Historical population
| Census | Pop. | Note | %± |
| 1850 | 177 |  | — |
| 1870 | 500 |  | — |
| 1880 | 341 |  | −31.8% |
| 1890 | 394 |  | 15.5% |
| 1900 | 416 |  | 5.6% |
| 1910 | 529 |  | 27.2% |
| 1920 | 516 |  | −2.5% |
| 1930 | 522 |  | 1.2% |
| 1940 | 513 |  | −1.7% |
| 1950 | 593 |  | 15.6% |
| 1960 | 587 |  | −1.0% |
| 1970 | 826 |  | 40.7% |
| 1980 | 1,093 |  | 32.3% |
| 1990 | 1,047 |  | −4.2% |
| 2000 | 1,273 |  | 21.6% |
| 2010 | 1,371 |  | 7.7% |
| 2020 | 1,423 |  | 3.8% |
Sources:

===2020 census===

Troy racial composition
| Race | Num. | Perc. |
|---|---|---|
| White (non-Hispanic) | 1,321 | 92.83% |
| Black or African American (non-Hispanic) | 20 | 1.41% |
| Native American | 3 | 0.21% |
| Other/Mixed | 47 | 3.3% |
| Hispanic or Latino | 32 | 2.25% |

As of the 2020 United States Census, there were 1,423 people, 684 households, and 464 families residing in the town.

===2000 census===
As of the census of 2000, there were 1,273 people, 533 households, and 367 families residing in the town. The population density was 896.7 PD/sqmi. There were 576 housing units at an average density of 405.7 /mi2. The racial makeup of the town was 98.35% White, 1.26% African American, 0.16% from other races, and 0.24% from two or more races. Hispanic or Latino of any race were 1.26% of the population.

There were 533 households, out of which 30.4% had children under the age of 18 living with them, 55.5% were married couples living together, 10.3% had a female householder with no husband present, and 31.1% were non-families. 28.0% of all households were made up of individuals, and 13.7% had someone living alone who was 65 years of age or older. The average household size was 2.39 and the average family size was 2.89.

In the town, the population was spread out, with 23.4% under the age of 18, 9.0% from 18 to 24, 28.8% from 25 to 44, 23.5% from 45 to 64, and 15.3% who were 65 years of age or older.
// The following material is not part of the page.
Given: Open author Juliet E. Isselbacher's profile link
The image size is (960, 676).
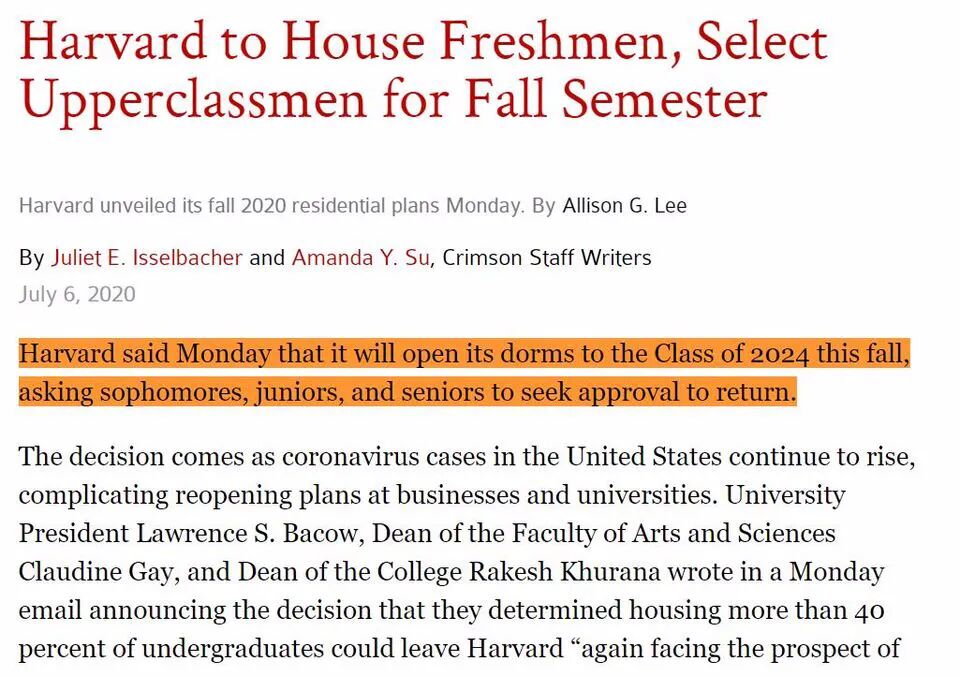Looking at the screenshot, I should (x=146, y=258).
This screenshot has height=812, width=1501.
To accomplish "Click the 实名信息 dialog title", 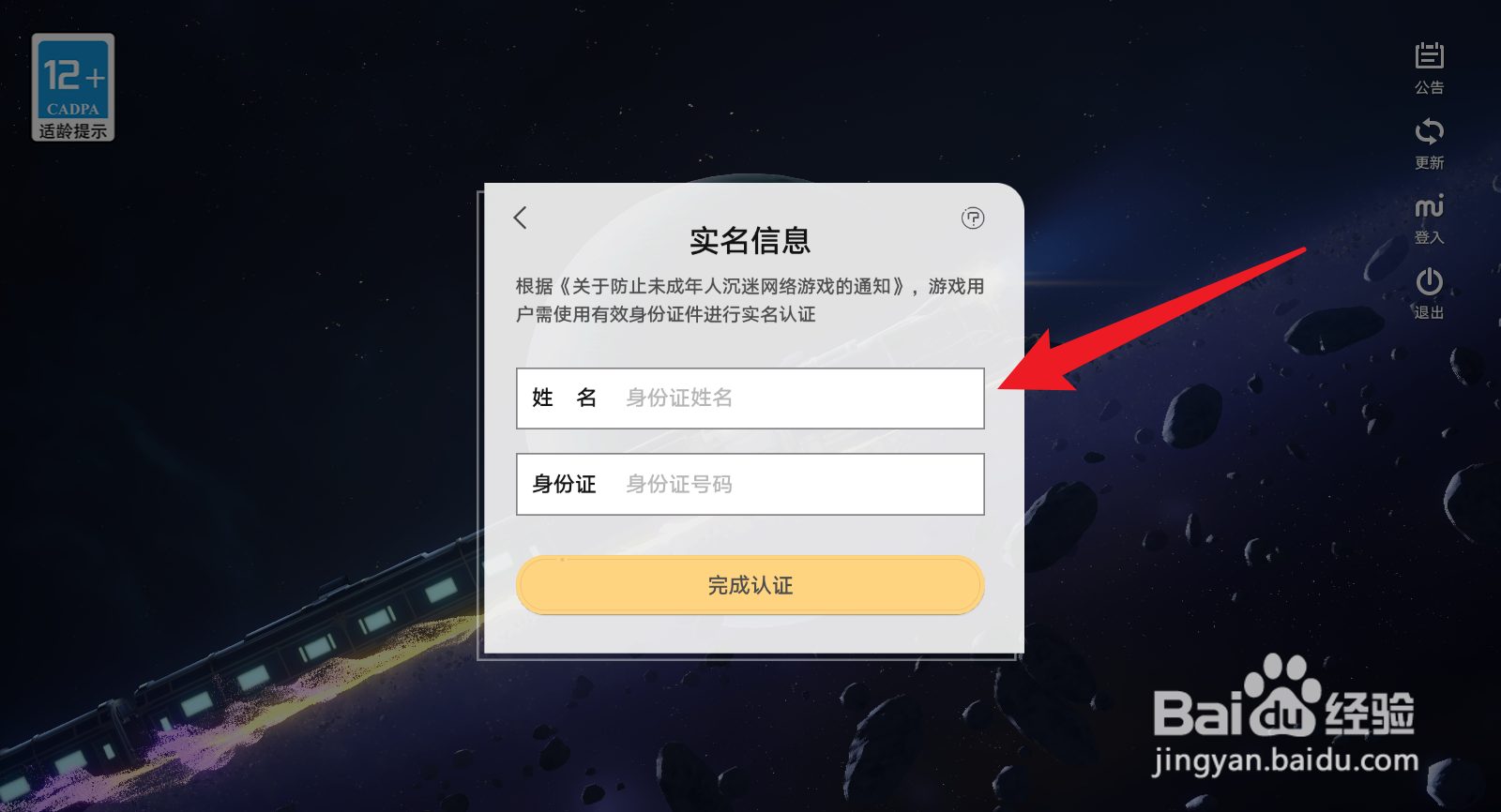I will (x=750, y=241).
The median age was 36 years. For every 100 females, there were 88.9 males. For every 100 females age 18 and over, there were 85.7 males.

The median income for a household in the town was $30,664, and the median income for a family was $38,500. Males had a median income of $28,594 versus $20,208 for females. The per capita income for the town was $15,255. About 12.5% of families and 14.6% of the population were below the poverty line, including 14.1% of those under age 18 and 25.4% of those age 65 or over.

==Media==
Radio Stations
- WENK-AM 1240 - "The Greatest Hits of All Time"
- WWGY 99.3 - "Today's Best Music with Ace & TJ in the Morning"

==Education==
It is in the Obion County Schools.

==Notable people==
- Thomas Rogers Shearon, Tennessee state senator.
- Herbert L. Wilkerson, Major general in the Marine Corps and Veteran of World War II, Korea and Vietnam.